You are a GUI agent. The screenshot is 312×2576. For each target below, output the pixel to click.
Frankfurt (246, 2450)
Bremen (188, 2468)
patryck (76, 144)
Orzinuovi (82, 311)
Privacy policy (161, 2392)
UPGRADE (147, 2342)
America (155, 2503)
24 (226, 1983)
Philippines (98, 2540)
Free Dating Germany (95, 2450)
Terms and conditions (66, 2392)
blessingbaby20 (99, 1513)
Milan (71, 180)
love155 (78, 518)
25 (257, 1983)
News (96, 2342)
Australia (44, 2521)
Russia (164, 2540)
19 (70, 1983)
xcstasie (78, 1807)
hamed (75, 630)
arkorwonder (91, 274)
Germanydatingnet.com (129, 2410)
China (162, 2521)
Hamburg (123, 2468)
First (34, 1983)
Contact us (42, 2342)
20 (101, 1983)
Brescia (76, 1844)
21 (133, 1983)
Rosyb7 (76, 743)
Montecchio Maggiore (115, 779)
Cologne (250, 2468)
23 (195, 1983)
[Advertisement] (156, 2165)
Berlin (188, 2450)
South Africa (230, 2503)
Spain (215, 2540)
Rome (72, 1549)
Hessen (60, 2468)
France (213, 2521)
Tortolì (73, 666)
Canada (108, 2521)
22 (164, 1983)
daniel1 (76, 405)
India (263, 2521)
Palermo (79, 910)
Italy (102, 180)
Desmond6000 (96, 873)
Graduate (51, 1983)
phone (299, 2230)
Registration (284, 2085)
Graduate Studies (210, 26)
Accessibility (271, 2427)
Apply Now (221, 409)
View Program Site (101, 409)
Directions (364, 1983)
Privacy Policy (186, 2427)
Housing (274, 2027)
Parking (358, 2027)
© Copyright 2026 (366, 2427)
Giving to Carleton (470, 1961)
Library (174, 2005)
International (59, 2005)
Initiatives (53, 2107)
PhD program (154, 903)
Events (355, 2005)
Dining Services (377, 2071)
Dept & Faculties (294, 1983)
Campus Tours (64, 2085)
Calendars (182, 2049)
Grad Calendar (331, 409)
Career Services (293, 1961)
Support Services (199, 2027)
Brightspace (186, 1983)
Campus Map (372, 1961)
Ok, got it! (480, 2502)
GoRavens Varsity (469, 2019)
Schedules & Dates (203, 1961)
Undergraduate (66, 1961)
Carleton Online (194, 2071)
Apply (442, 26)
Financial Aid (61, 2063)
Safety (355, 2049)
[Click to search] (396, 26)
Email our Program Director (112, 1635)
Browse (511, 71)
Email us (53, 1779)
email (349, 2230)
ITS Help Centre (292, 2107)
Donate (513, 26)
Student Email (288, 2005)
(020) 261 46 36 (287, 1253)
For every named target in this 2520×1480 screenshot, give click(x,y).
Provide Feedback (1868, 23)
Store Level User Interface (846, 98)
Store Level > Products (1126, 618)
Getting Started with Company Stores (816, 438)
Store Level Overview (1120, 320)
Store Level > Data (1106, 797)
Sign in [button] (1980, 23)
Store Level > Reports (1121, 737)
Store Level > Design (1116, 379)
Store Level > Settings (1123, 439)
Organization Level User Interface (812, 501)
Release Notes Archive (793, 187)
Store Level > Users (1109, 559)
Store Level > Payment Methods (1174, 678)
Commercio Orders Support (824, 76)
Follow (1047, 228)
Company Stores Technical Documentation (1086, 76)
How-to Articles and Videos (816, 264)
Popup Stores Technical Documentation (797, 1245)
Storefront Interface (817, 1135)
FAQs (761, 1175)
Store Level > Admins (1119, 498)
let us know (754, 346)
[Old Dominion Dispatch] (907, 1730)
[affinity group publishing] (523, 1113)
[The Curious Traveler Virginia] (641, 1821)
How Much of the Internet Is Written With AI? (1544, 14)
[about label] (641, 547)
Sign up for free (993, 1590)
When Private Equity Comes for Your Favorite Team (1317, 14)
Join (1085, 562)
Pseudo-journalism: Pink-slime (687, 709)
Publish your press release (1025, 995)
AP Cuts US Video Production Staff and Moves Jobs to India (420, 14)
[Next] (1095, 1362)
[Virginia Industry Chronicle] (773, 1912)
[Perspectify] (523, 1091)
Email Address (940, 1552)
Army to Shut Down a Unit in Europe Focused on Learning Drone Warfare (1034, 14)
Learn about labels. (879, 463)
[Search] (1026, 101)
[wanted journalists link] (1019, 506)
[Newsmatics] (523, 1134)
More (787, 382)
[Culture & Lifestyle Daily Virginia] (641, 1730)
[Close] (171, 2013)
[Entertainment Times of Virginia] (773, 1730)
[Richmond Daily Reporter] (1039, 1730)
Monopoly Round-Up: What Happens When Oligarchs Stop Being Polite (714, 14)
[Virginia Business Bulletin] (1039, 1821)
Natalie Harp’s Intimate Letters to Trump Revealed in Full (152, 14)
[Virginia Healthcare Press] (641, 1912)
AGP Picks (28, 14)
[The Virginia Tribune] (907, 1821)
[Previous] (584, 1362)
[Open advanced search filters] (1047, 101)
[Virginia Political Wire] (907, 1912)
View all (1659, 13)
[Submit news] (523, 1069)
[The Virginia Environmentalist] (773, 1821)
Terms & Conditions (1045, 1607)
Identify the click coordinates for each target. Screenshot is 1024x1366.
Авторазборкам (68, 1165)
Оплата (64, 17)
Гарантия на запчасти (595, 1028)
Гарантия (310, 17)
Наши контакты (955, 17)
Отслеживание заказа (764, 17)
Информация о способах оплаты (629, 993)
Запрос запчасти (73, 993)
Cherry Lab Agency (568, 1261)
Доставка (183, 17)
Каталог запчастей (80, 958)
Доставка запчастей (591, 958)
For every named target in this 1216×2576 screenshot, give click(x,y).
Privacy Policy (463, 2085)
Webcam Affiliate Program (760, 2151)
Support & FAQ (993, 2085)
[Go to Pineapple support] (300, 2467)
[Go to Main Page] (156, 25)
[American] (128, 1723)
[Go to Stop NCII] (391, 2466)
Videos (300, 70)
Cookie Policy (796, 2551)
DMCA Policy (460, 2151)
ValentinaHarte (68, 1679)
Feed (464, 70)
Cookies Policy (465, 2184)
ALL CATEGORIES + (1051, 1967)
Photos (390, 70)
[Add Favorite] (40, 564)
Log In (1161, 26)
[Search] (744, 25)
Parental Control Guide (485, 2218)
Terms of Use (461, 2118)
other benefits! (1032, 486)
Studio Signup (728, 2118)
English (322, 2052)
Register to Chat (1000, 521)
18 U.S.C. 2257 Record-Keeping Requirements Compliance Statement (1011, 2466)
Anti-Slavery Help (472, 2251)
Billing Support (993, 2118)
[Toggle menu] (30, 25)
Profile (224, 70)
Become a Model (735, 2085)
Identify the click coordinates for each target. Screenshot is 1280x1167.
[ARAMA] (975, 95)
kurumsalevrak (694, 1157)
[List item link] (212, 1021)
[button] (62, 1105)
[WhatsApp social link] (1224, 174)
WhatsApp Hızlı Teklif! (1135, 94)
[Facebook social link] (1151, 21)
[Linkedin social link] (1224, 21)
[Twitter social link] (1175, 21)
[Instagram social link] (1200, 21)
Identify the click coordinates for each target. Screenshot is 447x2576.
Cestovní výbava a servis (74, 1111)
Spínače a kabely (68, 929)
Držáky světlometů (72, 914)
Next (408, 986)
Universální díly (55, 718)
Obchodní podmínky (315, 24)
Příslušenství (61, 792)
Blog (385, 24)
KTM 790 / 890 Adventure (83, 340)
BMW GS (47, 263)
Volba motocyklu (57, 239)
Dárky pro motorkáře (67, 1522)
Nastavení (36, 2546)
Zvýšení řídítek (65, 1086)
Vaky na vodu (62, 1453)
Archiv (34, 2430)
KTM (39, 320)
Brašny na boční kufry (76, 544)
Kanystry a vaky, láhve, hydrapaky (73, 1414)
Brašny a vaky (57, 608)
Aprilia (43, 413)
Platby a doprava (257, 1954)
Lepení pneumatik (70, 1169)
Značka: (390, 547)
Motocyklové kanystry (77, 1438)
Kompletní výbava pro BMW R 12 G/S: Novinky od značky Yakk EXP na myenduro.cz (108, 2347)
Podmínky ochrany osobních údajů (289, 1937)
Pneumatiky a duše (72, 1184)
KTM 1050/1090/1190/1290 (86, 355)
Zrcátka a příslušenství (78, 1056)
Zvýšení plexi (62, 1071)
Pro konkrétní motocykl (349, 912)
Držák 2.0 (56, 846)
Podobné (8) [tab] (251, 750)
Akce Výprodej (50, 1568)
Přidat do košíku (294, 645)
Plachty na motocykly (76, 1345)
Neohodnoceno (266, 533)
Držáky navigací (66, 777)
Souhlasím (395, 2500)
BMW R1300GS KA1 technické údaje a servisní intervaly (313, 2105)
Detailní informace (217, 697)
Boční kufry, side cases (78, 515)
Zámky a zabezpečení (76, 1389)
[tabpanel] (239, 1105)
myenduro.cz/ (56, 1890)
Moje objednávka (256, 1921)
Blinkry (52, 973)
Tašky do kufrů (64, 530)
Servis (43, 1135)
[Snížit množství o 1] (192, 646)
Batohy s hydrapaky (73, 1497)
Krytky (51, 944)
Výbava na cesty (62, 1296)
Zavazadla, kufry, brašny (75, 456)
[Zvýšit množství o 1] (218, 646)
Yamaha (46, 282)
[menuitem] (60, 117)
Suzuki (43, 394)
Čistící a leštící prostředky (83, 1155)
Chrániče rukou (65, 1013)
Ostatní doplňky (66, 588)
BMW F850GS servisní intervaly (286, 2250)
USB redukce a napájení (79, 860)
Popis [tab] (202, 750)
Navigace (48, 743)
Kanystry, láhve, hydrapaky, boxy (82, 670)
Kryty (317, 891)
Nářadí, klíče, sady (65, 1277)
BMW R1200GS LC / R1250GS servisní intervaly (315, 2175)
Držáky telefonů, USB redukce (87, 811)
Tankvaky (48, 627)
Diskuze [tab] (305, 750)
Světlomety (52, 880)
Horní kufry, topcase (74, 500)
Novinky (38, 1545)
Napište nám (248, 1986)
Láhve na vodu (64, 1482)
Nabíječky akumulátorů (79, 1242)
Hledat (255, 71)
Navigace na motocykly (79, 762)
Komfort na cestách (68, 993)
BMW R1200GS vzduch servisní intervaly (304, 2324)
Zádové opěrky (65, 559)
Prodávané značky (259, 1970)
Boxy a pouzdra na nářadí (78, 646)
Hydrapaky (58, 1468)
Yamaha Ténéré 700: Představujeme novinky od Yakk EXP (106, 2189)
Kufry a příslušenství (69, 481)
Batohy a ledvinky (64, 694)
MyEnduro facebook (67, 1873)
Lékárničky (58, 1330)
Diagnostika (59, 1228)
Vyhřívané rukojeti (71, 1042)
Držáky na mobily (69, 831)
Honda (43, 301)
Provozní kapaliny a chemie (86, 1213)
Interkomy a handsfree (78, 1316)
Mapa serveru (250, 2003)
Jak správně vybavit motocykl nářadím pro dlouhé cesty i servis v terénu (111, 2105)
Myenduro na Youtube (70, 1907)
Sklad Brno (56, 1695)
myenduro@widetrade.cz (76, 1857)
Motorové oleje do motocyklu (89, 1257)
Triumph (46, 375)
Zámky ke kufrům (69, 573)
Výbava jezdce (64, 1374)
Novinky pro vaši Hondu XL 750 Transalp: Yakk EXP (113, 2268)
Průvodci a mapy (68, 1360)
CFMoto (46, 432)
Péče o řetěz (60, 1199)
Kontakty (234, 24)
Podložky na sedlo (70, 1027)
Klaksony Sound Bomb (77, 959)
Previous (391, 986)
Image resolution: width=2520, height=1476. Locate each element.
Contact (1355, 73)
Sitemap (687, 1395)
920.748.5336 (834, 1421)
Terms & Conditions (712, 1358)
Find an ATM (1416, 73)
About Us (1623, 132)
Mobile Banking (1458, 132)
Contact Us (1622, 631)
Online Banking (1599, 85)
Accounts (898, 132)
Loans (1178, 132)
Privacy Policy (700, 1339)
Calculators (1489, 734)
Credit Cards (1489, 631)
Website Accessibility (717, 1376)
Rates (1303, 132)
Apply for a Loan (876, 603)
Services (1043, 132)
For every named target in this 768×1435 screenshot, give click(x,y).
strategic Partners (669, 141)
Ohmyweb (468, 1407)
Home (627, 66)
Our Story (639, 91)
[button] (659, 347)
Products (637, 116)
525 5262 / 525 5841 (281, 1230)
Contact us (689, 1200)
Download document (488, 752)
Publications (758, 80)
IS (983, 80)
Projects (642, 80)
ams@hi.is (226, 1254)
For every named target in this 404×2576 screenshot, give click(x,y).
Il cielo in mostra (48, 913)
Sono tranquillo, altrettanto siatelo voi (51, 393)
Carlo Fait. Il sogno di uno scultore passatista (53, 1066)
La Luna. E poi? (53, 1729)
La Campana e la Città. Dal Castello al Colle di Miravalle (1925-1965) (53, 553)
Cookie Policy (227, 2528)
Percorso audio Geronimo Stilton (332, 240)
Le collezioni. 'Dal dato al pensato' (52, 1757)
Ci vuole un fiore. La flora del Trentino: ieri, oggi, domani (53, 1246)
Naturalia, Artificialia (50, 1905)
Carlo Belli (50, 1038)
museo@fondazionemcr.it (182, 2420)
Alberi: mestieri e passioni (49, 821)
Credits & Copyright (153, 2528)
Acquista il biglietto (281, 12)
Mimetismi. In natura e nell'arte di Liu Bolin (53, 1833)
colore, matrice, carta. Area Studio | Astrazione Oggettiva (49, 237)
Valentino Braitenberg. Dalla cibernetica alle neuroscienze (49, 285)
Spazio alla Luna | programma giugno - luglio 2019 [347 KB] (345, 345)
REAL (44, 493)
____________
Search the records for the word "Documentation". Copy every line that has it.

RESULT:
Company Stores Technical Documentation (1086, 76)
Popup Stores Technical Documentation (797, 1245)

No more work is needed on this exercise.